A filesystem functions below the operating system, ensuring that abstract data is converted into physical address attributes such as tracks and sectors. Some filesystems go beyond this basic functionality. One powerful and popular filesystem for Linux is Btrfs. The Btrfs filesystem [1], which is affectionately pronounced "ButterFS," is sometimes called the next generation filesystem. Btrfs is a copy-on-write filesystem [2] originally developed by Oracle Corporation and masterminded by Chris Mason. In some ways, Btrfs is best understood as an implementation of the Solaris 10 transactional filesystem ZFS [3] for the Linux platform. Oracle acquired ZFS in 2010 when it acquired Sun Microsystems. Btrfs is free software under the GPL and was adopted into Linux kernel 2.6.29 early in 2009.

Btrfs was declared suitable for production use in April 2013. Btrfs developer Chris Mason moved from SUSE, where he worked on ReiserFS, to Oracle, and he has worked at Facebook for several years, where Btrfs is widely used in the back end. Btrfs is now no longer limited to Linux; the WinBtrfs [4] project offers what are still experimental drivers for Windows. In the Linux world, Oracle started using Btrfs in its Unbreakable Linux release, version 2, four years ago, and SUSE in SUSE Linux Enterprise Server 12 (SLES 12) and openSUSE 13.2 (Figure 1). OpeSUSE Leap uses Btrfs as the default for the root partition; most other distributions include Btrfs in their archives and offer it as an alternative in the installer. Fedora plans to make Btrfs the default with Fedora 24.

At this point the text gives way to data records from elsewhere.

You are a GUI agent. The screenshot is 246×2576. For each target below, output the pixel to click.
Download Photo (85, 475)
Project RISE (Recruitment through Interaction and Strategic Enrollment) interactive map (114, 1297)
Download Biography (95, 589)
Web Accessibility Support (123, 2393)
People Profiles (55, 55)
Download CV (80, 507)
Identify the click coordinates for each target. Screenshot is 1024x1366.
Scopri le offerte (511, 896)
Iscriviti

Figure 1: Btrfs as the default subvolume when installing openSUSE.

Trees, Nodes, and Leaves

Btrfs is not just well equipped for future desktops, it is also well suited for data centers. A maximum filesystem size of 16 exbibytes (EiB) corresponds to 16 million terabytes, or just over a trillion bytes. (Compare this with ext4, which can only handle 1EiB.) The filesystem can consist of one file of that size, or you can store 18 trillion files, and filenames can comprise 255 bytes. Whereas the directories in ext4 are organized in a table as an HTree, Btrfs uses a B-tree [5], with metadata in the nodes and the data in the leaves.

The idea is to reduce access times for file elements by reducing the height of the tree structure and expanding horizontally. The use of a B-tree also explains the origin of the name Btrfs, which expands to "B-tree FS." Another feature in the filesystem structure is pseudo-subdirectories, or subvolumes, that act like separate drives but only store changes from the main volume and thus do not occupy a great deal of space. Additionally, Btrfs can never run out of inodes [6], which is possible with the ext family, even if free space is available on the partition.

Differences and USPs

In contrast to the currently unofficial default Linux filesystem ext4, Btrfs offers some features that are generally not attributed to the functionality of a filesystem but are hugely popular, especially in professional environments such as data centers. Useful features include built-in Logical Volume Management functionality and built-in RAID levels 0, 1, 5, 6, and 10. Compared with traditional hardware or software RAID, the advantage to Btrfs is that it can distinguish between used and unused data blocks and thus save much time on recovery. Moreover, Btrfs has mastered the art of converting RAID levels on the fly.

Btrfs offers optional transparent data compression, deduplication [7], checksums for data and metadata, filesystem checks and defragmentation at run time, and optimizations for solid-state drives (SSDs). Additionally, btrfs-convert can reversibly convert existing ext3 and ext4 filesystems to Btrfs, and reverting to ext4 is possible as long as the snapshot created when converting the metadata of the ext4 system is not deleted. The Btrfs filesystem encryption feature, although planned from the outset, has not yet been implemented.

Snapshots Undo Mistakes

One outstanding feature for desktop users is the ability to create snapshots on a running system (Figure 2). Snapshots are images of a subvolume frozen in time. Particularly in connection with the Snapper [8] tool developed by openSUSE (Figure 3), snapshots allow rolling back a system with problems to its previous state, with relatively little effort. Once Snapper is configured, the ability to create a snapshot before a system upgrade removes the worries about upgrades for many users. In SUSE, snapshots are handled graphically via a YaST module for Snapper; external GUIs exist for other operating systems. Btrfs snapshots are less limited than with LVM, because you do not need to allocate space first and run the risk of an overflow. Even a large number of snapshots will not slow the system down.

Figure 2: Activating a snapshot during installation.

Figure 3: Creating a snapshot with Snapper.